L’équipe entièrement noire historique attend toujours la reconnaissance du Temple de la renommée du baseball

Blake Harding, maintenant âgé de 70 ans, n’est pas né lorsque son père, Wilfred (Boomer) Harding, faisait partie de l’équipe Chatham Coloured All-Stars. Il a grandi en entendant des histoires sur les défis auxquels l’équipe entièrement noire était confrontée en raison de la couleur de sa peau. Il espère que les étoiles seront reconnues au Temple de la renommée du baseball canadien, même si l’équipe n’a pas été intronisée cette année.

Harding, cependant, a noté que les All-Stars ont reçu une reconnaissance remarquable d’autres organisations.

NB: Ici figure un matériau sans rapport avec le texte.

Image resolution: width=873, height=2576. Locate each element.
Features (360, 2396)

« Ce que nous ne comprenons pas, c’est qu’ils ont été acceptés au Chatham Sports Hall of Fame local. Ils ont été acceptés au Negro Hall of Fame à Philadelphie aux États-Unis il y a quelques années. Puis ils ont été acceptés l’année dernière, en 2022, au Panthéon des sports canadiens, ce qui était phénoménal », a-t-il déclaré. « Ils ont payé toutes nos dépenses, déroulé le tapis rouge, l’ensemble des neuf mètres.

« Donc, le fait que cette équipe ne soit pas acceptée est vraiment décevant », a déclaré Harding, faisant référence au Temple de la renommée.

Les champions de 1934 ont également été ramenés à la vie dans le jeu vidéo de la MLB MLB Le spectacle ’22.

En 2016, l’Université de Windsor a reçu une subvention de 72 500 $ de la Fondation Trillium de l’Ontario pour créer un projet d’histoire orale, appelé Briser la barrière des couleurs : Wilfred « Boomer » Harding et les Chatham Coloured All-Stars (1932-1939)pour préserver et partager l’histoire de l’équipe.

Pour plus d’histoires sur les expériences des Canadiens noirs – du racisme anti-noir aux histoires de réussite au sein de la communauté noire – consultez Être noir au Canada, un projet de la CBC dont les Canadiens noirs peuvent être fiers. Vous pouvez lire plus d’histoires ici.